▶ GIVEN EXERCISE: Reproduce every one of the following records word for word, leaving out the pictures.

▶ ITEMS:
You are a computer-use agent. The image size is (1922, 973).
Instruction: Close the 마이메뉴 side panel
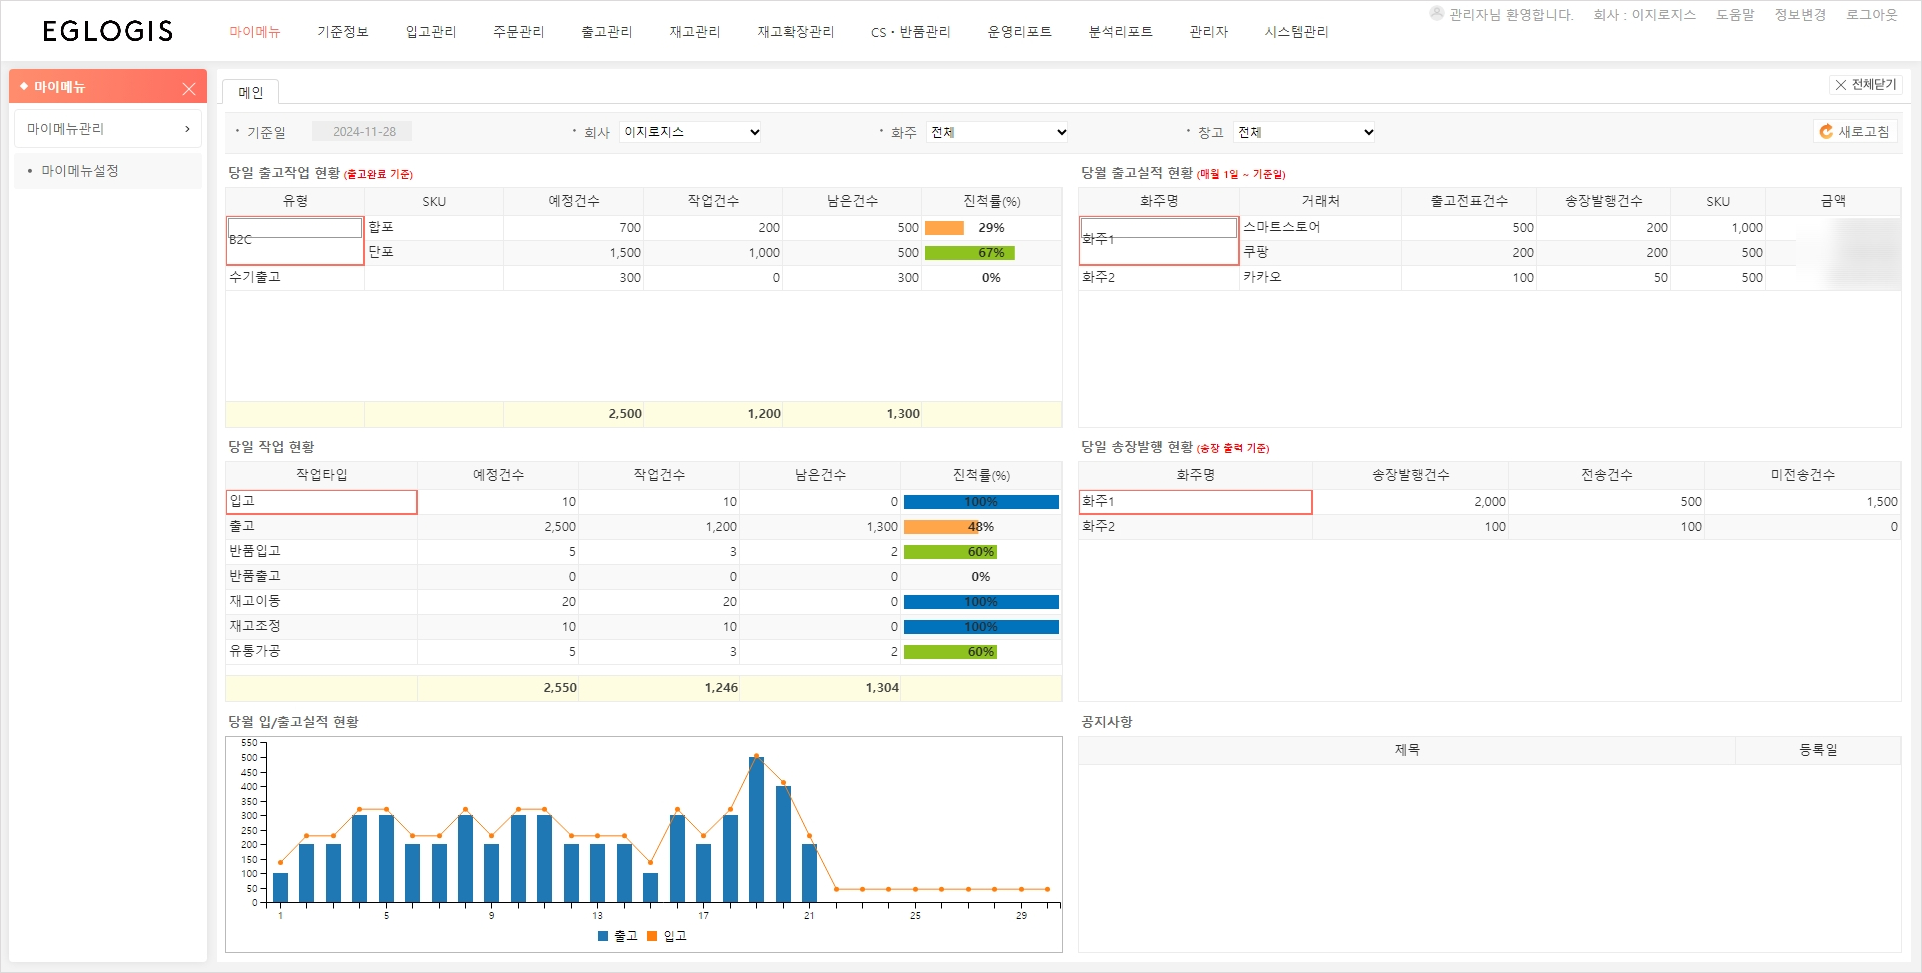pyautogui.click(x=189, y=89)
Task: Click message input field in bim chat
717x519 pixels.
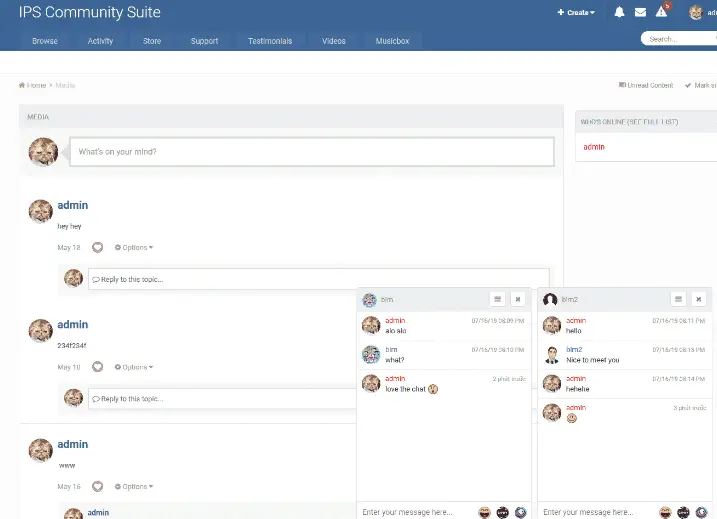Action: coord(415,512)
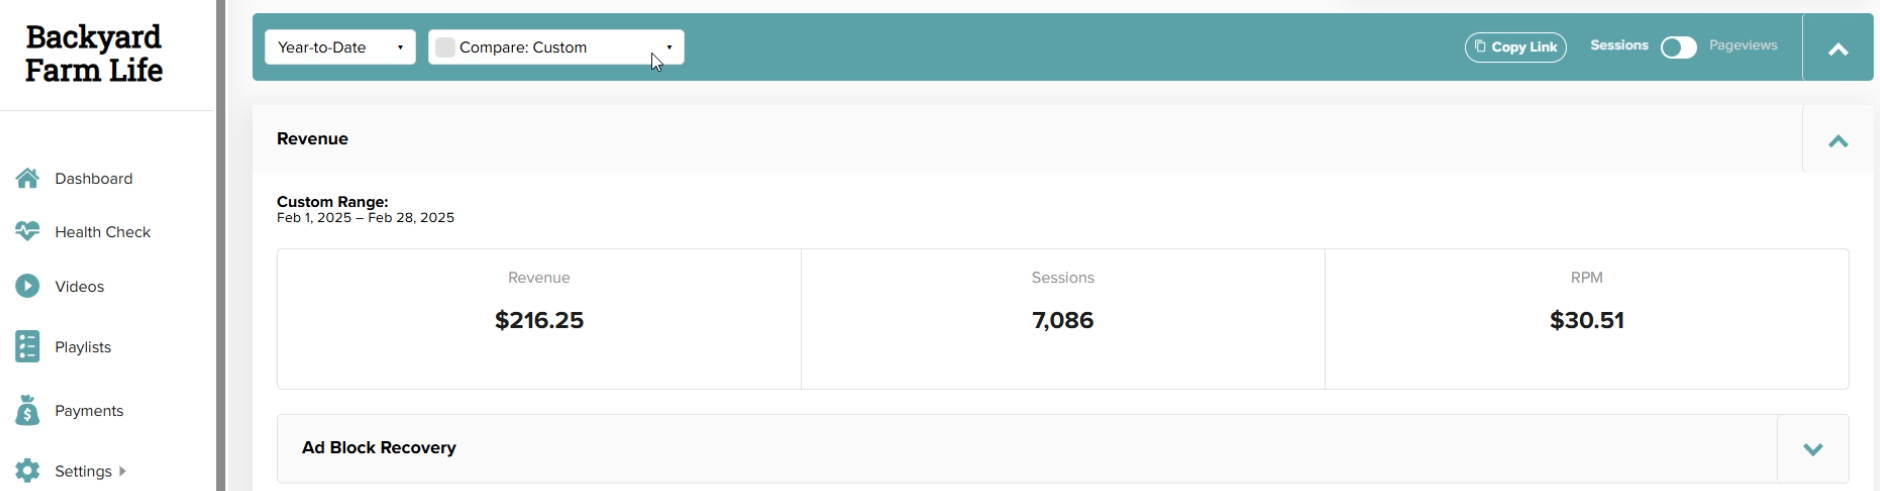This screenshot has height=491, width=1880.
Task: Toggle the Sessions/Pageviews switch
Action: click(1679, 47)
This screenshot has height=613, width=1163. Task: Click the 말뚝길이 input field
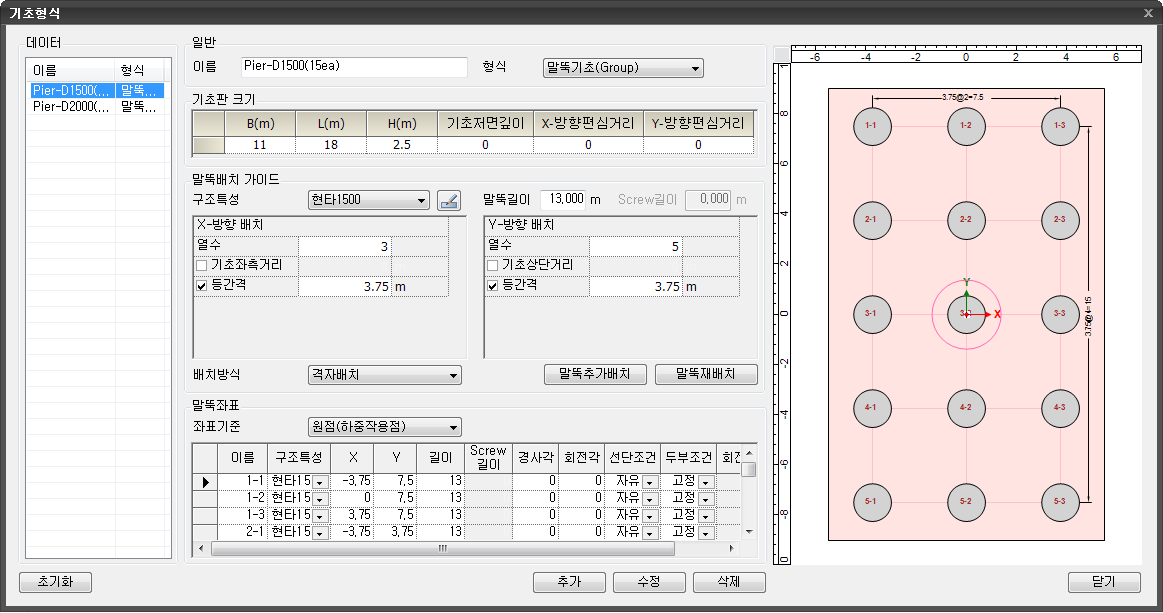(x=563, y=199)
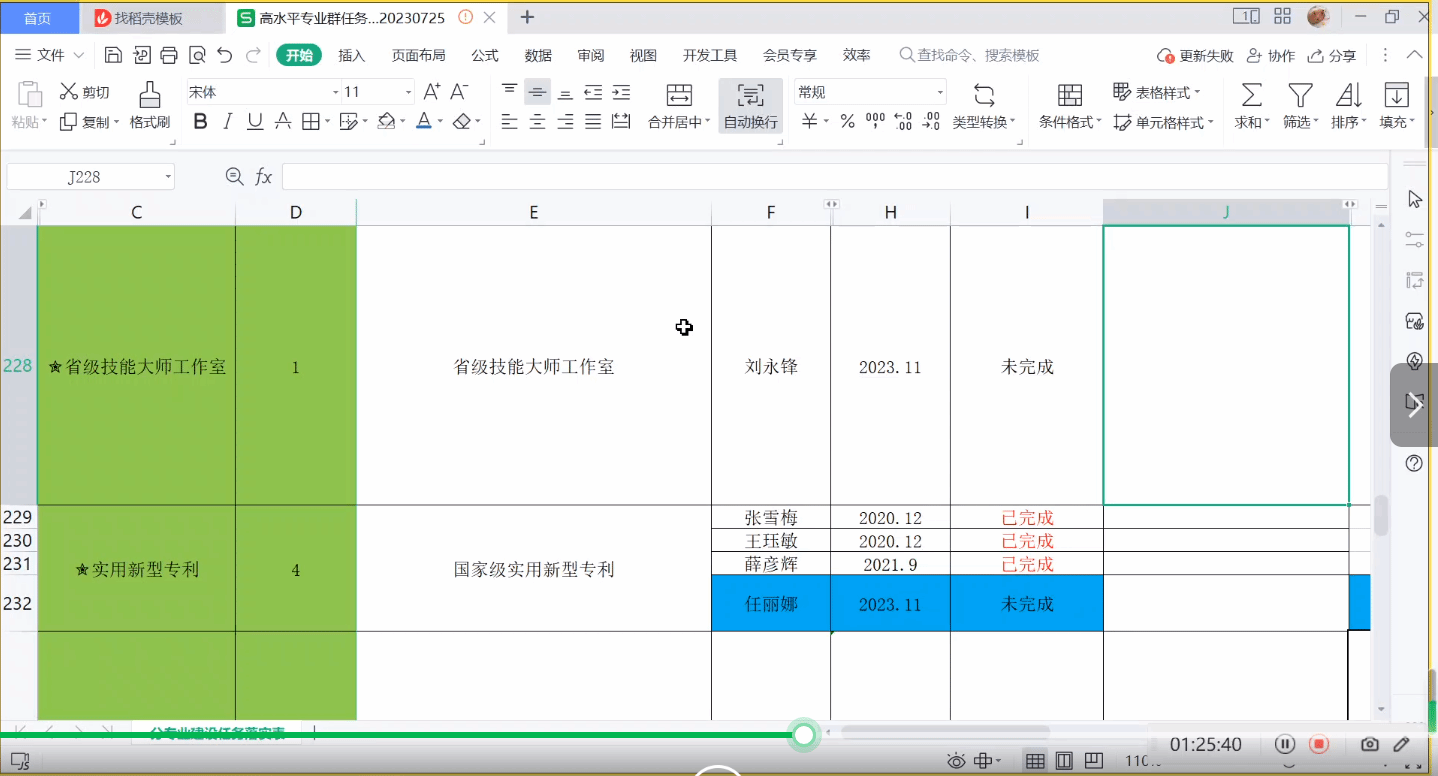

▶ OUTPUT OF THE EXERCISE:
You are a computer-use agent. The image size is (1922, 973).
Instruction: Close the 마이메뉴 side panel
pyautogui.click(x=189, y=89)
Task: Click message input field in bim chat
717x519 pixels.
Action: coord(415,512)
This screenshot has height=491, width=1880.
Task: Toggle the Sessions/Pageviews switch
Action: click(1679, 47)
This screenshot has height=613, width=1163. Task: Click the 말뚝길이 input field
(x=563, y=199)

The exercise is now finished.